The following are some trends to keep in mind for the future:
- 5G Data: 5G is the next innovation on the horizon, and it will create an upgrade in transmission bandwidth. Everyday interactions on the Internet of Things (IoT) exchange huge amounts of data. 5G’s phenomenal increase in internet speeds and device loads will impact all facets of data, software, and how people interact with devices. We could even see things like smart cities and autonomous vehicles become the norm. Healthcare, though, isn’t ready for its blazing internet speeds. As of now, healthcare records, like lab results, notes, and scans, haven’t been completely assimilated across hospitals, clinics, and offices.
- Adopting agile approaches: an accelerated deployment methodology can help healthcare providers save money by reducing implementation costs.
- Reducing EHR release cycle times: This practice can be helpful for further enhancements, mainly because it allows for the continuous delivery of functionalities to clients. In addition, it can reduce risks and return feedback more effectively.

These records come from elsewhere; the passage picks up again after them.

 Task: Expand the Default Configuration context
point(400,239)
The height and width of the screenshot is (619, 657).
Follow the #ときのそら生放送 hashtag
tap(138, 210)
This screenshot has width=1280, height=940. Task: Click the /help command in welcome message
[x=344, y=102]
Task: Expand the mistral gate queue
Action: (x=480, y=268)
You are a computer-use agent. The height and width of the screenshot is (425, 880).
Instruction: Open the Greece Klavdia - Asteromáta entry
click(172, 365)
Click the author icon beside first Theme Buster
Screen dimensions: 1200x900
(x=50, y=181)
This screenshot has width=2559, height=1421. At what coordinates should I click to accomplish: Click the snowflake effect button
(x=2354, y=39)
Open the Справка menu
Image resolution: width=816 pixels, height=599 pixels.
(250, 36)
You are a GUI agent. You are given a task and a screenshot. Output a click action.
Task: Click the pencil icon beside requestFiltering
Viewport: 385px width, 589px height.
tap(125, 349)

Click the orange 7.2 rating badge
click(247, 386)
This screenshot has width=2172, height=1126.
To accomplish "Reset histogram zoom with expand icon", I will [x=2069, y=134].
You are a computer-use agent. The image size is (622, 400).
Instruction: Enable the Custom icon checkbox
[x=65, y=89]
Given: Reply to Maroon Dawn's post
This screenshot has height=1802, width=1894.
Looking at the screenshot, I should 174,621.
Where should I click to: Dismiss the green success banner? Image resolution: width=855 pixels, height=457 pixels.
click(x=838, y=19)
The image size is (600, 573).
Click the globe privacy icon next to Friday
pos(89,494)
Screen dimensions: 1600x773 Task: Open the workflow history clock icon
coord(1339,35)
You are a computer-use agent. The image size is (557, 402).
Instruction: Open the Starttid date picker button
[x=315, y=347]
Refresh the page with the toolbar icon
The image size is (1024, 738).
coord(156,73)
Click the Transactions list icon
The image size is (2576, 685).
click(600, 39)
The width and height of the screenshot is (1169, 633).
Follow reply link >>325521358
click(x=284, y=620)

- GPS technology and real-time reminders and alerts for patients: Patients will be able to receive better care through personalized alerts and reminders through EHR.
- Virtual interactions with patients: Personal interactions via live video is popular in recent years. We can expect this to be carried on with the help of EHR platforms to have one-on-one time with their physicians in the comfort of their own homes.
- Improvements in interoperability: Interoperability is one of the weaknesses of the current EHR. In the coming years, we can expect this to be improved, allowing us to share patient data with relevant healthcare providers through EHR.
By integrating these approaches and exploring other innovative angles, EHRs will help transform the digitization of the clinician-patient relationship into a seamless and feature-rich experience.
While no one can predict what the future of electronic medical records will look like, the combined wisdom of these experts can give us a pretty good idea. In the coming decades, we can expect to see significant growth in accessibility, integration, IoT devices, and interoperability between EHRs and EMRs.
The 21st Century Cures Act, signed into law over a year ago, has important provisions that could significantly improve access and availability of health data.
The 21st Century Cures Act mandates that patients have immediate electronic access to test results, medication lists, and clinical notes. It has its pros and cons too. The disadvantage could be the immediate release of health information to the patient portal presents the opportunity for patients to view the information before their clinicians, which can lead to misinterpretation. The researchers found that the implementation of Cures Act requirements led to a significant increase in the number of patients who viewed test results before their clinicians.
Digitalization of patient records is becoming an essential technology for the healthcare industry. To conclude, EHR represents the core of future medicine and enables efficient data collection and processing. With paper records rapidly becoming obsolete, regulating and managing EHR systems to serve the interest of the patient should be a priority for any healthcare organization.
Although the use of EHRs is recommended to improve the quality of healthcare by making healthcare data accessible and available at the point of need, several barriers may influence the successful implementation of such a system. Therefore, it is necessary to identify and eliminate these barriers before designing and implementing systems.
The combination of EHR data and machine-learning tools may soon make personalized and evidence-based medicine a meaningful reality. They are not only going to be a boon for patients seeking treatment but also for all the major partners for healthcare, including Government, the insurance sector, and healthcare providers.